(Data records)
** Start **
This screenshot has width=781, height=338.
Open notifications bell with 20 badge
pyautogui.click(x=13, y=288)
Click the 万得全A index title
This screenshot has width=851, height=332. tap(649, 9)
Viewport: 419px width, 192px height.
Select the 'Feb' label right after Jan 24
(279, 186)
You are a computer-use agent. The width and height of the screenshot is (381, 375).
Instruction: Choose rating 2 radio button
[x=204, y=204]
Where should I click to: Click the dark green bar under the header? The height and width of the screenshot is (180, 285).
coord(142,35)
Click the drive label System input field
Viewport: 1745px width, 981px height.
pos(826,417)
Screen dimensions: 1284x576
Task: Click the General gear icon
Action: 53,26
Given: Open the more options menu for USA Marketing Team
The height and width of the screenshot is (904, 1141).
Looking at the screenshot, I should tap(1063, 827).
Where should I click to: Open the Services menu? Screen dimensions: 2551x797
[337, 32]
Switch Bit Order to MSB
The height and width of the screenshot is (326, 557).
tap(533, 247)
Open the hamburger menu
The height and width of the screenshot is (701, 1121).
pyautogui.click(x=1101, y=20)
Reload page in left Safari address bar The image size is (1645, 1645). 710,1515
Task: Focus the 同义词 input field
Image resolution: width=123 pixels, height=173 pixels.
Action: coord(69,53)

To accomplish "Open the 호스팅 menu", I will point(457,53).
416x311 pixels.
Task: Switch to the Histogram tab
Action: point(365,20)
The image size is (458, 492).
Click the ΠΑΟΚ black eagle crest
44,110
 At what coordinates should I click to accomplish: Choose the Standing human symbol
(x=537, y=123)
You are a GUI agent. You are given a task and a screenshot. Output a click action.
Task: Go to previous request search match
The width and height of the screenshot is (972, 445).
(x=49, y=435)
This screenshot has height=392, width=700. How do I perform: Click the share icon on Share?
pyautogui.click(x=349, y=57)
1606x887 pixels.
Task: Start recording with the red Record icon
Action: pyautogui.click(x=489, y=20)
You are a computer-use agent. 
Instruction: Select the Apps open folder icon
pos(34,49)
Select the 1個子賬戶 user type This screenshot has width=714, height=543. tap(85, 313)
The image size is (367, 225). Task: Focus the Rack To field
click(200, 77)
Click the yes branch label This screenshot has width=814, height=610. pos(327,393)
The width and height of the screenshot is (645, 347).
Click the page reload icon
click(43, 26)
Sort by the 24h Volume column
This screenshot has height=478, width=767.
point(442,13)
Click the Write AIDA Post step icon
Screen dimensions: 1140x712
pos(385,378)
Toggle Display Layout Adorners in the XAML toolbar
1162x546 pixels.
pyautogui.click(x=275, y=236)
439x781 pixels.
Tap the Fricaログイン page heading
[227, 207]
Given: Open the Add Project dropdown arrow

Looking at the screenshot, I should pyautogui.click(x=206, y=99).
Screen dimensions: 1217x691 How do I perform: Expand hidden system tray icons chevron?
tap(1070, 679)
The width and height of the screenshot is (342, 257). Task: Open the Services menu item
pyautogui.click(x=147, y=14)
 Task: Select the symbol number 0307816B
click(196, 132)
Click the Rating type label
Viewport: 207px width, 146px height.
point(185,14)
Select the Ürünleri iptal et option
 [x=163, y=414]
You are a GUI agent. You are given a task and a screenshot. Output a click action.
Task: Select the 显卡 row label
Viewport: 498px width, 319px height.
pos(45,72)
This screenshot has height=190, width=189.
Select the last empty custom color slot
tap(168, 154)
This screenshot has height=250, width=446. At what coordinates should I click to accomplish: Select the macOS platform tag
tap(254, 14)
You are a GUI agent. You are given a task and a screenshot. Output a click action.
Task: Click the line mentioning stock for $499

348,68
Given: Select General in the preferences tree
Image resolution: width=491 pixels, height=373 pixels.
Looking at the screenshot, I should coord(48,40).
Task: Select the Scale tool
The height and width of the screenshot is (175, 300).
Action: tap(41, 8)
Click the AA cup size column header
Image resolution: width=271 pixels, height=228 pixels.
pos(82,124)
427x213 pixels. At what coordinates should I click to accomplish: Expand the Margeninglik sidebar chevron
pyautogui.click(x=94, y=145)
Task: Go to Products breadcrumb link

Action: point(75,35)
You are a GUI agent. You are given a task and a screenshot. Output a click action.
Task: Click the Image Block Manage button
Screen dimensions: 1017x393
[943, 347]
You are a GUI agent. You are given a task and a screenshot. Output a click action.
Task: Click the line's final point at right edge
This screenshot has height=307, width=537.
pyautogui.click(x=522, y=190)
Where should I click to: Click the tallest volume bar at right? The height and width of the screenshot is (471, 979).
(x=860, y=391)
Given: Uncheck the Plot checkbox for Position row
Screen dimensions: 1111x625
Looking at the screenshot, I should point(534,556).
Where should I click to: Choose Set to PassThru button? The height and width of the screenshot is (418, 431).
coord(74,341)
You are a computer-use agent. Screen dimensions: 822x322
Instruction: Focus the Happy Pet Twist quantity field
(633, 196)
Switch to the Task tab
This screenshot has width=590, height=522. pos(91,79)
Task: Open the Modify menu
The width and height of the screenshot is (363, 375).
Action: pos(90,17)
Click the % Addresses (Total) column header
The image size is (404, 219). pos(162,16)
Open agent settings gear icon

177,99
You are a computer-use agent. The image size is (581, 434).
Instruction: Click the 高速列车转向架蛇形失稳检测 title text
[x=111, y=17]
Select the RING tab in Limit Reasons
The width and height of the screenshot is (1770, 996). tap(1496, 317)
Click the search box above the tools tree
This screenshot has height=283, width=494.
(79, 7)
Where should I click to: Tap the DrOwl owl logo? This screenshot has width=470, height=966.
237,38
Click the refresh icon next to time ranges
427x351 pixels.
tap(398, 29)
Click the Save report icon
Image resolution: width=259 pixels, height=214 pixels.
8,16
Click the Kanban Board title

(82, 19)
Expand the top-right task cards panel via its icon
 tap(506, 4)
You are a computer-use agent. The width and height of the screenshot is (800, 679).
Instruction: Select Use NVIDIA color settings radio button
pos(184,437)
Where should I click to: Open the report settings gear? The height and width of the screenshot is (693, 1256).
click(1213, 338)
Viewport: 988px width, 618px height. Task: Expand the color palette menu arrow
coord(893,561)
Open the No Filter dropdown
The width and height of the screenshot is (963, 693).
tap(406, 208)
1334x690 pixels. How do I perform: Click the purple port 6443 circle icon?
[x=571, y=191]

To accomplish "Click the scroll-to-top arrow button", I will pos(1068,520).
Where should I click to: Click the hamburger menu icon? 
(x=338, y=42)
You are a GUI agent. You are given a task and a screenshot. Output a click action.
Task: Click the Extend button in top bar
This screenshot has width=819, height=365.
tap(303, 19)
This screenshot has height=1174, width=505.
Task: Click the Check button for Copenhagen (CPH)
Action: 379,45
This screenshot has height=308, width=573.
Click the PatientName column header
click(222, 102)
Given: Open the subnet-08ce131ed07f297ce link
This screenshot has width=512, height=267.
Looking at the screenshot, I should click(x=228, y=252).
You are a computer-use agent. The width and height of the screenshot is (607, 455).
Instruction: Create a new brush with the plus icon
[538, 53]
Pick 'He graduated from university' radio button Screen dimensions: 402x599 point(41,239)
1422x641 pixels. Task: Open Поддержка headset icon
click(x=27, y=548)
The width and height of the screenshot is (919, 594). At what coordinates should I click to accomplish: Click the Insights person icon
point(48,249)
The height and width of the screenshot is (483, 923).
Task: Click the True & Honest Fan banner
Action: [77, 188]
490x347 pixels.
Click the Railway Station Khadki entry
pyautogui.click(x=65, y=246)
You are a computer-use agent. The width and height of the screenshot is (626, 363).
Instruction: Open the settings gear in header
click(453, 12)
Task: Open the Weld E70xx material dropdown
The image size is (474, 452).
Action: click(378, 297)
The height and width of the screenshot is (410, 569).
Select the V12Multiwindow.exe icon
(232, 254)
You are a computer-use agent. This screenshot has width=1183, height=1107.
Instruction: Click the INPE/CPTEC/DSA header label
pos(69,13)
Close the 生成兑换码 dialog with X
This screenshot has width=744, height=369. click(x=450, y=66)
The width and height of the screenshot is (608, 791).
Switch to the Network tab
** End **
• [WHAT THIS TASK INVOLVES]: Recast the entries from the line with "I will point(457,53)." up to and including the line with "point(185,14)" as a JSON list of strings, one string per line, leaving out blank lines.

• [EXERCISE RESPONSE]:
[
  "To accomplish \"Open the 호스팅 menu\", I will point(457,53).",
  "416x311 pixels.",
  "Task: Switch to the Histogram tab",
  "Action: point(365,20)",
  "The image size is (458, 492).",
  "Click the ΠΑΟΚ black eagle crest",
  "44,110",
  " At what coordinates should I click to accomplish: Choose the Standing human symbol",
  "(x=537, y=123)",
  "You are a GUI agent. You are given a task and a screenshot. Output a click action.",
  "Task: Go to previous request search match",
  "The width and height of the screenshot is (972, 445).",
  "(x=49, y=435)",
  "This screenshot has height=392, width=700. How do I perform: Click the share icon on Share?",
  "pyautogui.click(x=349, y=57)",
  "1606x887 pixels.",
  "Task: Start recording with the red Record icon",
  "Action: pyautogui.click(x=489, y=20)",
  "You are a computer-use agent. ",
  "Instruction: Select the Apps open folder icon",
  "pos(34,49)",
  "Select the 1個子賬戶 user type This screenshot has width=714, height=543. tap(85, 313)",
  "The image size is (367, 225). Task: Focus the Rack To field",
  "click(200, 77)",
  "Click the yes branch label This screenshot has width=814, height=610. pos(327,393)",
  "The width and height of the screenshot is (645, 347).",
  "Click the page reload icon",
  "click(43, 26)",
  "Sort by the 24h Volume column",
  "This screenshot has height=478, width=767.",
  "point(442,13)",
  "Click the Write AIDA Post step icon",
  "Screen dimensions: 1140x712",
  "pos(385,378)",
  "Toggle Display Layout Adorners in the XAML toolbar",
  "1162x546 pixels.",
  "pyautogui.click(x=275, y=236)",
  "439x781 pixels.",
  "Tap the Fricaログイン page heading",
  "[227, 207]",
  "Given: Open the Add Project dropdown arrow",
  "Looking at the screenshot, I should pyautogui.click(x=206, y=99).",
  "Screen dimensions: 1217x691 How do I perform: Expand hidden system tray icons chevron?",
  "tap(1070, 679)",
  "The width and height of the screenshot is (342, 257). Task: Open the Services menu item",
  "pyautogui.click(x=147, y=14)",
  " Task: Select the symbol number 0307816B",
  "click(196, 132)",
  "Click the Rating type label",
  "Viewport: 207px width, 146px height.",
  "point(185,14)"
]